/---

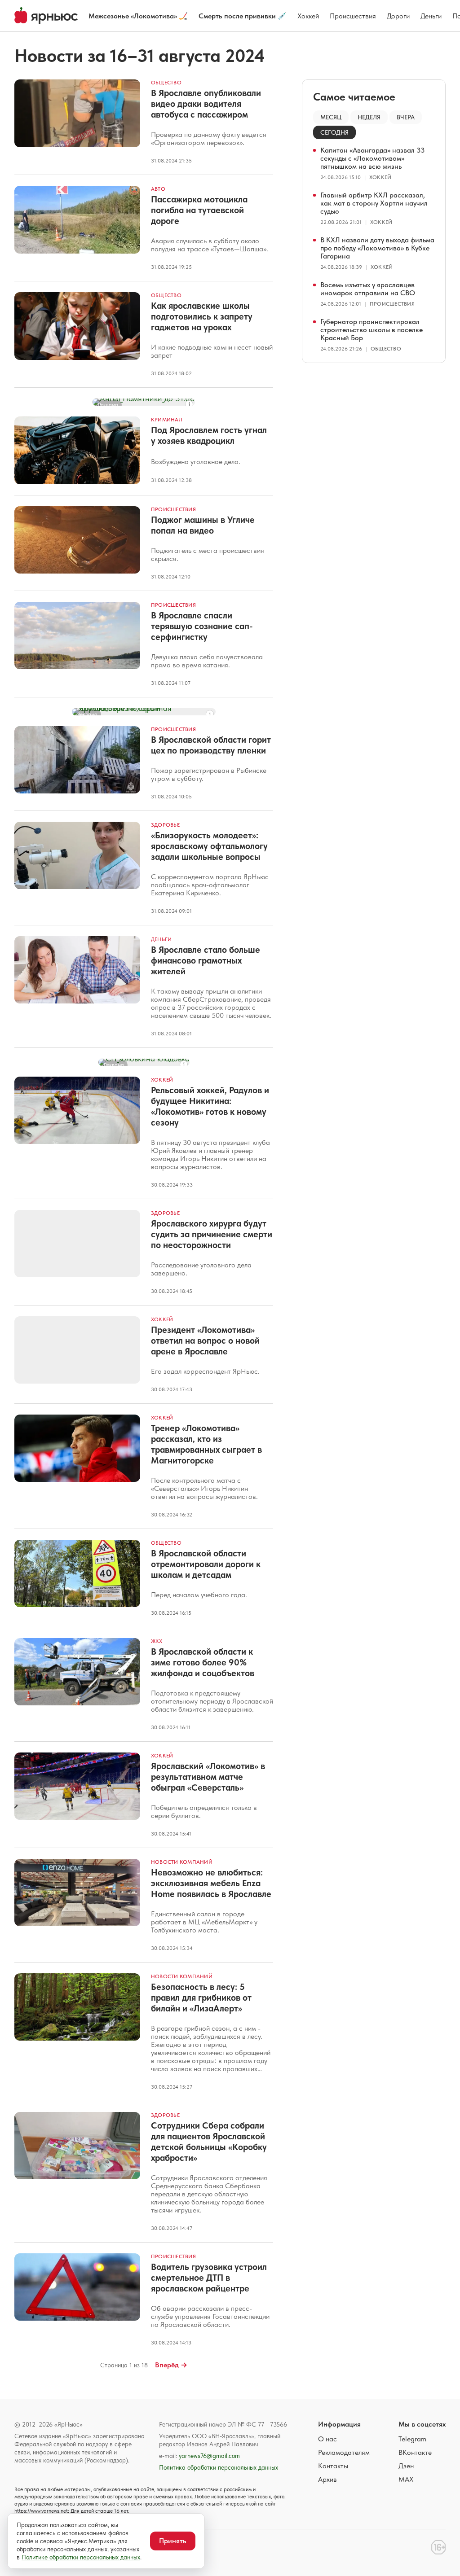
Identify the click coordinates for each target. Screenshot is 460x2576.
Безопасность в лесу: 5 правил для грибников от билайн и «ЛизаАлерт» (201, 1997)
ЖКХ (157, 1641)
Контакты (333, 2466)
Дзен (406, 2466)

\---

The job is to return the listing above exactly, minus its pictures.

## Solution to this exercise
Identify the click coordinates for each target. Screenshot is 460x2576.
Безопасность в лесу: 5 правил для грибников от билайн и «ЛизаАлерт» (201, 1997)
ЖКХ (157, 1641)
Контакты (333, 2466)
Дзен (406, 2466)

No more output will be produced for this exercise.